Prinsip-prinsip umum manajemen (general principle of management) teridiri dari:
Prinsip-prinsip umum manajemen (general principle of management) teridiri dari:
1. Pembagian kerja (Division of work)
Pembagian kerja harus disesuaikan dengan
kemampuan dan keahlian sehingga pelaksanaan kerja berjalan efektif.
Oleh karena itu, dalam penempatan harus menggunakan prinsip the right
man in the right place. Pembagian kerja harus subyektif yang didasarkan
atas dasar like and dislike.
Dengan adanya prinsip the right man in
the right place akan memberikan jaminan terhadap kestabilan, kelancaran
dan efesiensi. Pembagian kerja yang baik merupakan kunci bagi
penyelengaraan kerja. kecerobohan dalam pembagian kerja akan berpengaruh
kurang baik dan mungkin menimbulkan kegagalan dalam penyelenggaraan
pekerjaan, oleh karena itu, seorang manajer yang berpengalaman akan
menempatkan pembagian kerja sebagai prinsip utama yang akan menjadi
titik tolak bagi prinsip-prinsip lainnya.
2. Wewenang dan tanggung jawab (Authority and responsibility)
Setiap dilengkapi dengan wewenang untuk
melakukan pekerjaan dan setiap wewenang melekat atau diikuti
pertanggungjawaban. Wewenang dan tanggung jawab harus seimbang. Setiap
pekerjaan harus dapat memberikan pertanggungjawaban yang sesuai dengan
wewenang. Oleh karena itu, makin kecil wewenang makin kecil pula
pertanggungjawaban demikian pula sebaliknya.

Instruksi A:
Perbarui bagian daftar dari baris yang memuat "Task: Click the 96.4% stability result circle" hingga akhir daftar, termasuk kedua ujungnya, dengan mengganti "screenshot" menjadi "image" tanpa mengubah hal lain. Tulis ulang baris-baris itu tanpa menyertakan gambar.
Teks bacaan dan daftar berikut adalah materi yang berdiri sendiri.

[Entri penunjukan kata dan elemen]
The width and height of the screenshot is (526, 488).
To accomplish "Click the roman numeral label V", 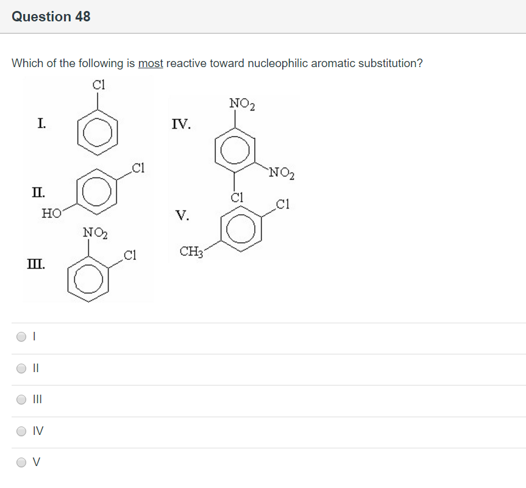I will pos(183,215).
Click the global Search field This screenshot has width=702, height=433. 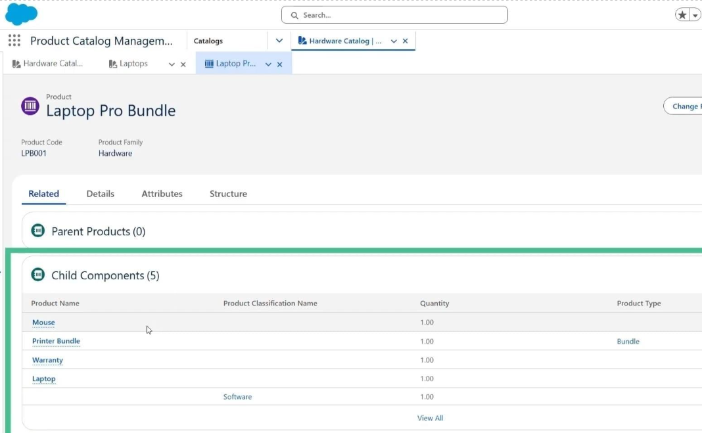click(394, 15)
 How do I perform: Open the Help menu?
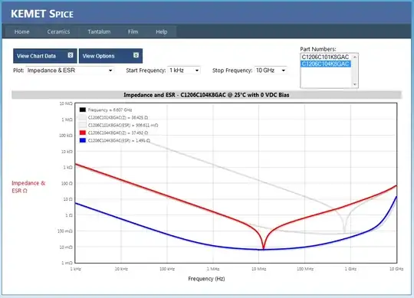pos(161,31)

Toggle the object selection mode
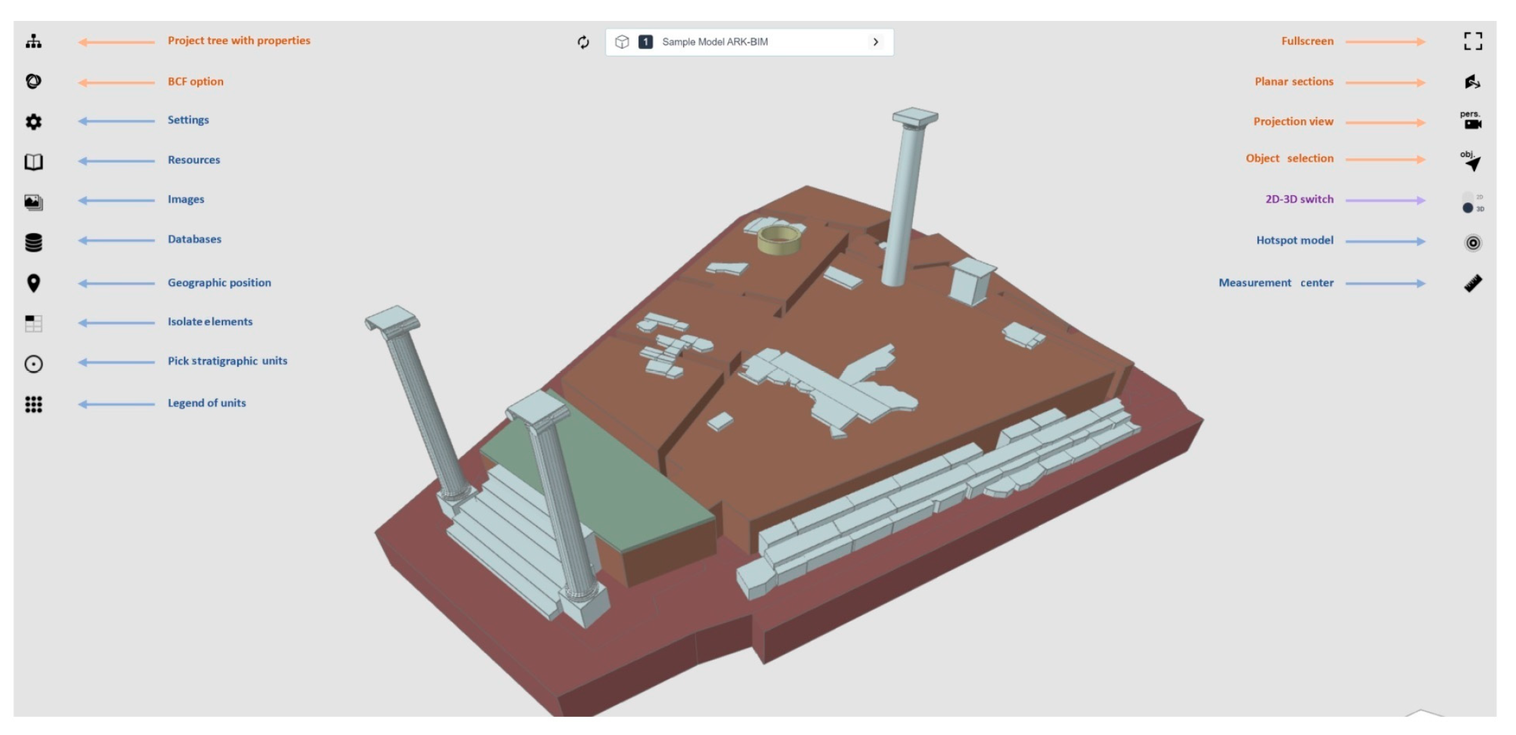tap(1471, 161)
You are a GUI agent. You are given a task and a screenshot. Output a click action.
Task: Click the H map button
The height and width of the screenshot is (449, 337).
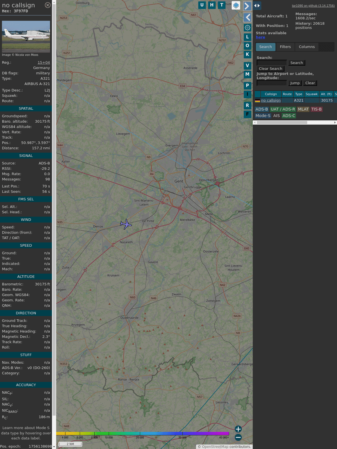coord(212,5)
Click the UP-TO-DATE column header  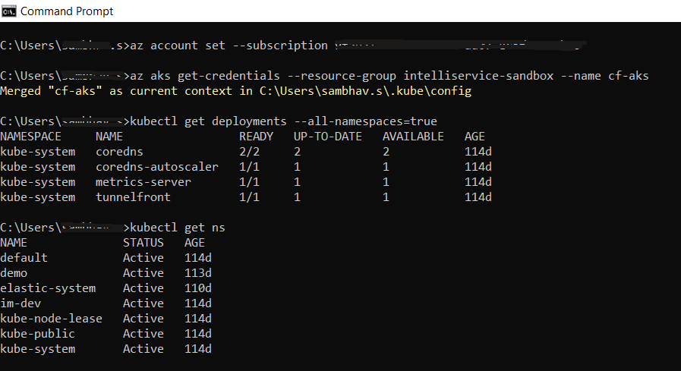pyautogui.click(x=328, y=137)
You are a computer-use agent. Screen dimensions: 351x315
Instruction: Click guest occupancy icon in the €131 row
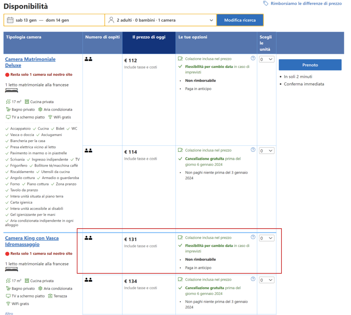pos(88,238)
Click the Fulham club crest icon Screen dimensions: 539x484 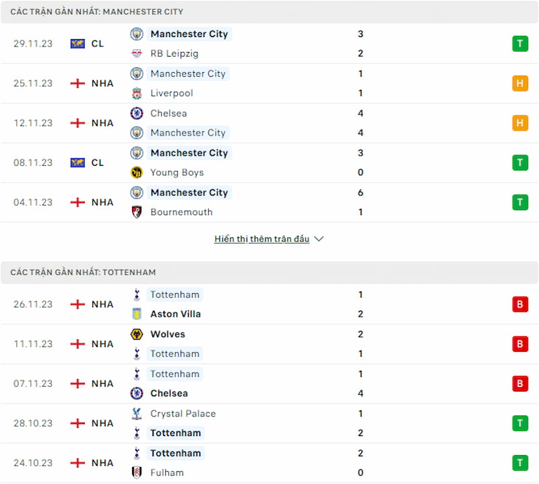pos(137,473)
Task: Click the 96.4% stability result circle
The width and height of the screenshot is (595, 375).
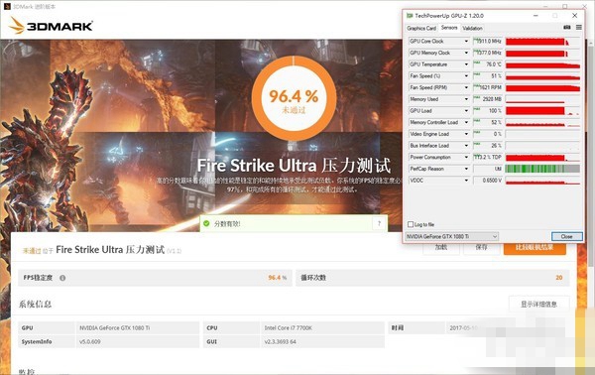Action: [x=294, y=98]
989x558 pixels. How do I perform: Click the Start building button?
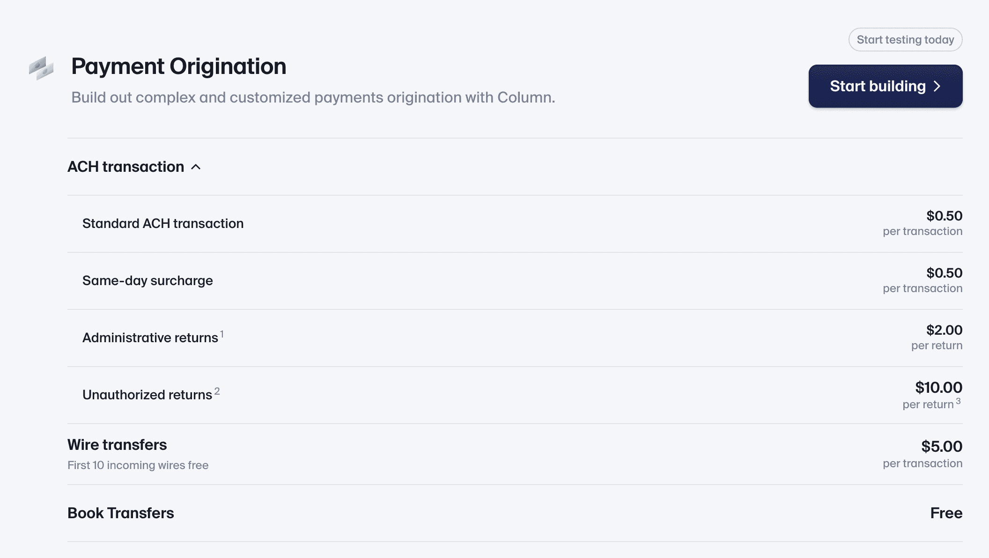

Instruksi B:
Tentukan apakah setiap pernyataan berikut sesuai dengan teks bacaan, lalu jawab ya atau tidak dan kutip kata-kata penentunya:
(i) Wewenang dan tanggung jawab harus seimbang.
(ii) Manajer yang berpengalaman menempatkan pembagian kerja sebagai prinsip terakhir.
(iii) Makin kecil wewenang, makin besar pertanggungjawaban.

Jawaban Tugas A:
Task: Click the 96.4% stability result circle
The width and height of the image is (595, 375).
Action: [x=294, y=98]
989x558 pixels. How do I perform: Click the Start building button?

Jawaban Tugas B:
(i) Ya: "Wewenang dan tanggung jawab harus seimbang."
(ii) Tidak: "menempatkan pembagian kerja sebagai prinsip utama"
(iii) Tidak: "makin kecil wewenang makin kecil pula pertanggungjawaban"